WHAT YOU ARE ASKED TO DO:
Look through the records, and whenever a line includes the word "each", copy it.

[Stored data]
--------------------

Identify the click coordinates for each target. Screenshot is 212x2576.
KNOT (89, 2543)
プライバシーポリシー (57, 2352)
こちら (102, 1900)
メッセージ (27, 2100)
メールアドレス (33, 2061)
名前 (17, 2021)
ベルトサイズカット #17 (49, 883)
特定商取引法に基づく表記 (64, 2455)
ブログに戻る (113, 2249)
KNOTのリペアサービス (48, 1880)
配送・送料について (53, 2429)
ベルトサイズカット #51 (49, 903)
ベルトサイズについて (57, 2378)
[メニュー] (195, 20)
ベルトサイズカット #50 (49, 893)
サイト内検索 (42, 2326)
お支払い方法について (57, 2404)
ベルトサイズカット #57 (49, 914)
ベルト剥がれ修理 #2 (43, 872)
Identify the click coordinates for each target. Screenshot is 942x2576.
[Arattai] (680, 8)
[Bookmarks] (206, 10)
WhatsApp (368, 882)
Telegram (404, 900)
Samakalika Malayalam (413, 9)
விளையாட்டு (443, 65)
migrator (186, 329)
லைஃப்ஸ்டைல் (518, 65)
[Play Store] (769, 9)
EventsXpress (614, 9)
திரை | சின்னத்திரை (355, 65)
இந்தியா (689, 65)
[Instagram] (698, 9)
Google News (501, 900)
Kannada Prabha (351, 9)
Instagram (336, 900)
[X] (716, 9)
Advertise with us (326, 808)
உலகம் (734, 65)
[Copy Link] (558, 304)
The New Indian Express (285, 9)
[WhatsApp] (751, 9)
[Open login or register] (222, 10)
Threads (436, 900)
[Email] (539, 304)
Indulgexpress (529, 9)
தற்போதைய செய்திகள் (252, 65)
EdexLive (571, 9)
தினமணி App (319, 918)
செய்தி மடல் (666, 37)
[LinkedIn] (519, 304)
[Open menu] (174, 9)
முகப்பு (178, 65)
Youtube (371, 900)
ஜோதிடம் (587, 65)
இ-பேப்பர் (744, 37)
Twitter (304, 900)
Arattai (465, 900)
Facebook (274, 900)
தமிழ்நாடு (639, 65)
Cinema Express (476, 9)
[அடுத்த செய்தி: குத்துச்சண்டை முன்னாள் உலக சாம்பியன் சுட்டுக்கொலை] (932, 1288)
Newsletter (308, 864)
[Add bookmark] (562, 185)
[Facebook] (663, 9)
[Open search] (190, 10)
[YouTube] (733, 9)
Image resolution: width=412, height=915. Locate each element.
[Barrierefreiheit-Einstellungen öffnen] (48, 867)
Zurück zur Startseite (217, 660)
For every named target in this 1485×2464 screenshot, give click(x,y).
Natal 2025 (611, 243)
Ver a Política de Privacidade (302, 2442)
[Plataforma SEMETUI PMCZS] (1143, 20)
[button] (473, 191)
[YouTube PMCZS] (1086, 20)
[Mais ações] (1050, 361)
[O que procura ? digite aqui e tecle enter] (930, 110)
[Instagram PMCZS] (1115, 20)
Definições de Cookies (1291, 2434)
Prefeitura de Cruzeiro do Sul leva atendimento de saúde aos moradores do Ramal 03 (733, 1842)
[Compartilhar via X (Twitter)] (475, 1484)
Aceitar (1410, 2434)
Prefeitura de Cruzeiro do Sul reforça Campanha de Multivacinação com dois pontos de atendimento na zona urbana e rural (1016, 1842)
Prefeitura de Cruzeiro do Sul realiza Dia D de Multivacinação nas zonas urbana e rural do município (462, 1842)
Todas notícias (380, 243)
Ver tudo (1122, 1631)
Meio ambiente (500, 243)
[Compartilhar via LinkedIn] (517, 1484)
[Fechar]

--------------------

REPLY:
Identify the click coordinates for each target. Screenshot is 212x2576.
Identify the click coordinates for each target. Screenshot is 942x2576.
Image resolution: width=412, height=915. Locate each element.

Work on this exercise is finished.